Nella storia delle mobilità, gli archivi consentono di ridare profondità a quello che viene presentato come un eterno presente, rintracciando le connessioni, inaspettate e plurime, tra persone, gruppi, oggetti e ricostruendo storie, esistenze, identità. Il ritrovamento di documenti appartenuti alla propria famiglia o al proprio passato diviene talvolta per le persone migranti una possibilità di acquisizione di diritti altrimenti negati. Archiviare è dunque un atto dalle complesse conseguenze politiche, anche – e soprattutto – quando esso concerne fonti private o intime, come diari e memorie. Gli archivi possono cambiare le vite delle persone in essi documentate e di coloro che vi accedono. Ma questo potere non va considerato, con un’interpretazione ingenua e semplicistica, come unicamente orientato al miglioramento delle condizioni di chi consulta o appare nelle fonti. Le connessioni non sono prive di conflittualità e rischi e l’uso pubblico della storia può alimentare storture e ineguaglianze.

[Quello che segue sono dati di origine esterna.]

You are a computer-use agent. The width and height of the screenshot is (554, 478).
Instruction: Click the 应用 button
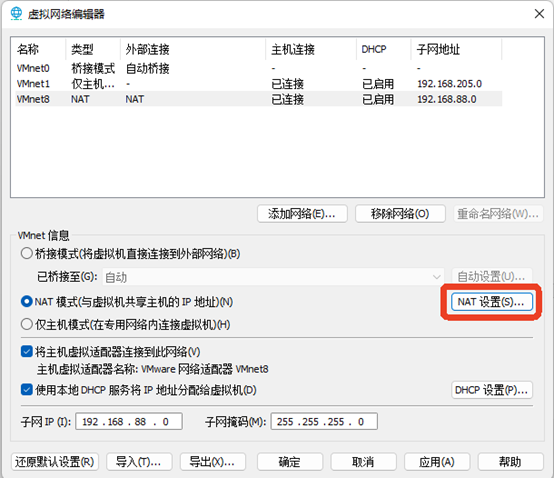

Una nuova storia delle migrazioni nel Mediterraneo non significa narrare una storia depurata dai conflitti o di relazioni pacificate: al contrario, essa rivela rotture e contraddizioni, biografie rivoluzionarie, tensioni che sfidano ciò che parrebbe immutabile. L’importanza di individuare, raccogliere, documentare i movimenti collettivi di gruppi e organizzazioni migranti e ripercorrerne la storia diviene fondamentale per delineare le istanze che oggi compongono le società e ne rinegoziano continuamente identità e sistemi di valore. Rintracciare le aspirazioni e le repressioni di cui donne e uomini migranti sono portatori diviene esso stesso forma per ridare presenza all’assenza, tra i significati del discorso storico. In alcuni casi, l’esistenza stessa degli archivi ridefinisce i processi di costruzione identitaria individuali e collettivi e determina concorrenze di memorie.
Chi sono i soggetti produttori di documenti e come si sviluppa la loro produzione documentaria?
Sono tantissimi e diversi: istituzioni (dalle organizzazioni internazionali agli istituti nazionali e agli enti non governativi), associazioni, individui, donne, uomini e bambini. Anche le tipologie di fonti prodotte sono le più diverse: non sono dunque solo corrispondenze, report di missioni, verbali di riunioni, risoluzioni, dossier del personale, documentazione finanziaria, ma anche diari, fonti orali, video e oggetti. Basti pensare, arrivando al presente, agli oggetti rinvenuti nella discarica di Lampedusa, traccia del passaggio di migliaia di individui, in alcuni casi recuperati e trasformati in reperti di museo.
Come gestiscono i propri archivi le organizzazioni internazionali e quelle non governative?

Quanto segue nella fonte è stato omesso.